[What this task involves] Write out exactly every line from the one containing "Click the red X icon below subheading" through the final line of the material below, both included. Pictures are to be skipped.

[Supplied material]
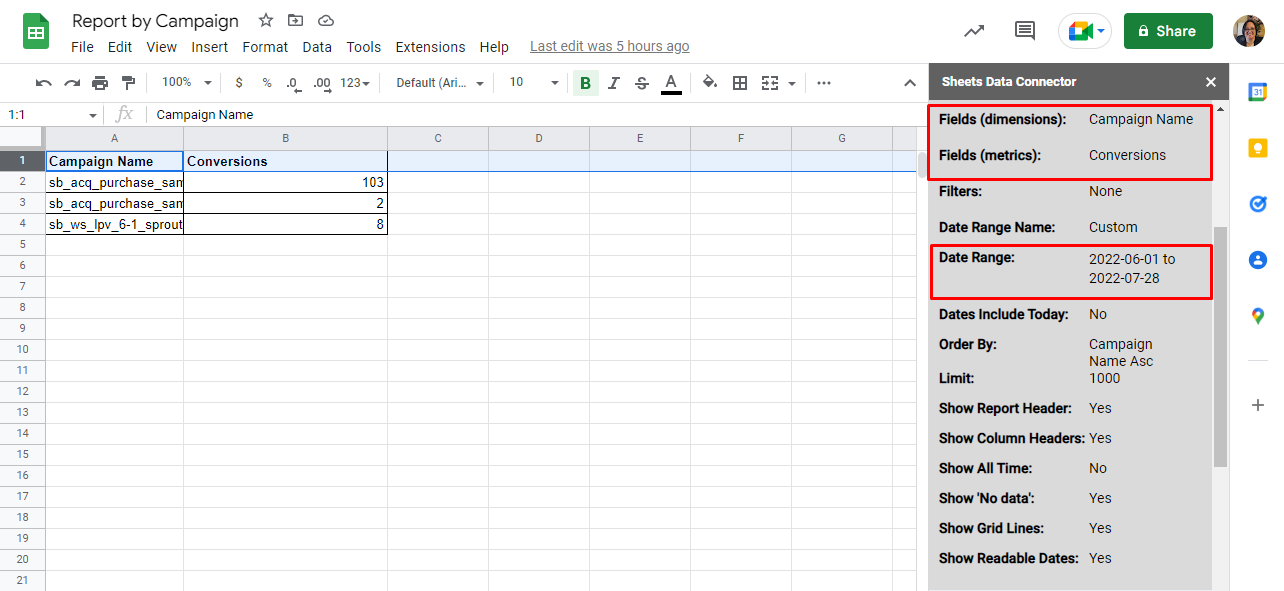
Task: Toggle Strikethrough formatting
Action: click(642, 83)
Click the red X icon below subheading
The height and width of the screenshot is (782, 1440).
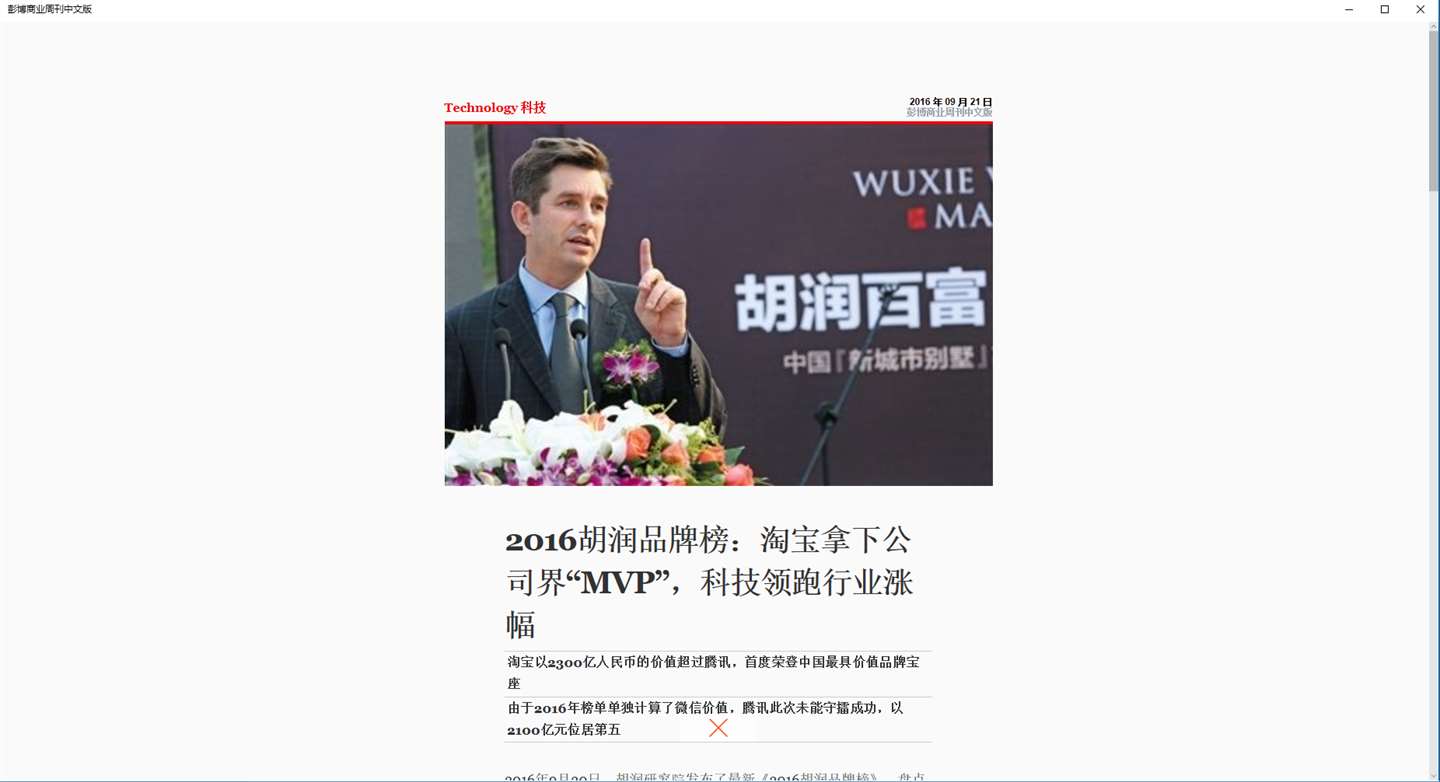[x=718, y=728]
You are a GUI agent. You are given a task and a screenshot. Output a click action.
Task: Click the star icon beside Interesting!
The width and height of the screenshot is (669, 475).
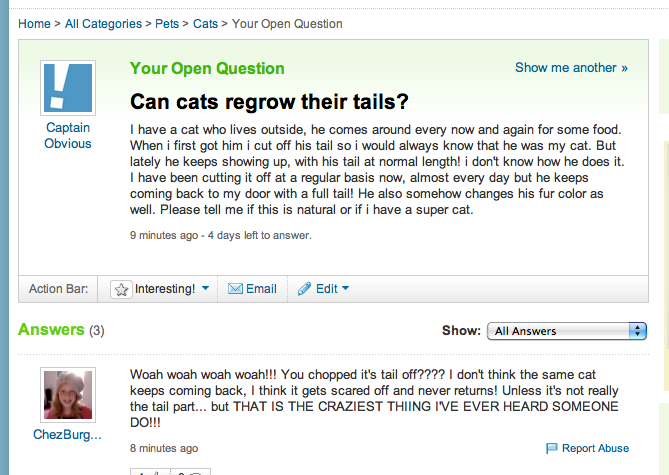(121, 289)
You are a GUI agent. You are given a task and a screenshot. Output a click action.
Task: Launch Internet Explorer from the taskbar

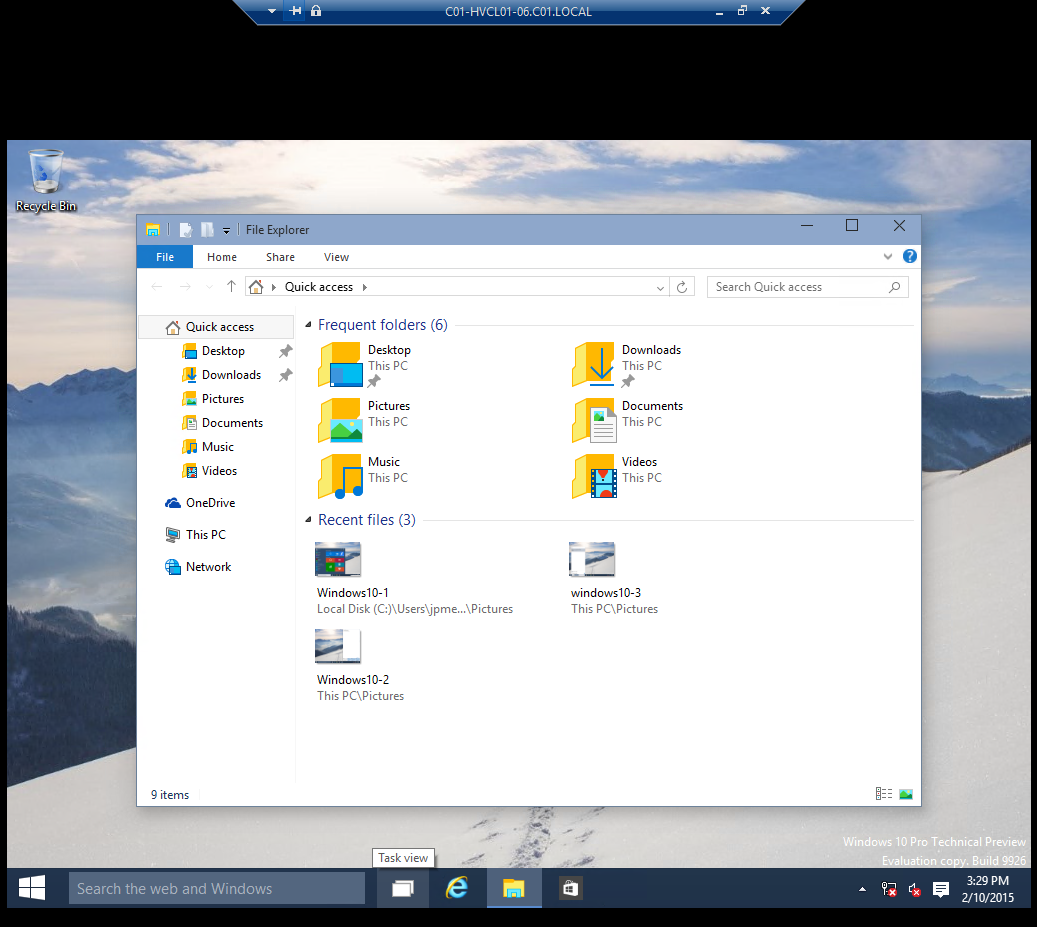[457, 888]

[Written solution]
Click the red X icon below subheading
The height and width of the screenshot is (782, 1440).
[x=718, y=728]
You are a GUI agent. You are given a task and a screenshot. Output a click action.
Task: Click the star icon beside Interesting!
The width and height of the screenshot is (669, 475).
(121, 289)
You are a GUI agent. You are given a task and a screenshot. Output a click action.
Task: Launch Internet Explorer from the taskbar

[457, 888]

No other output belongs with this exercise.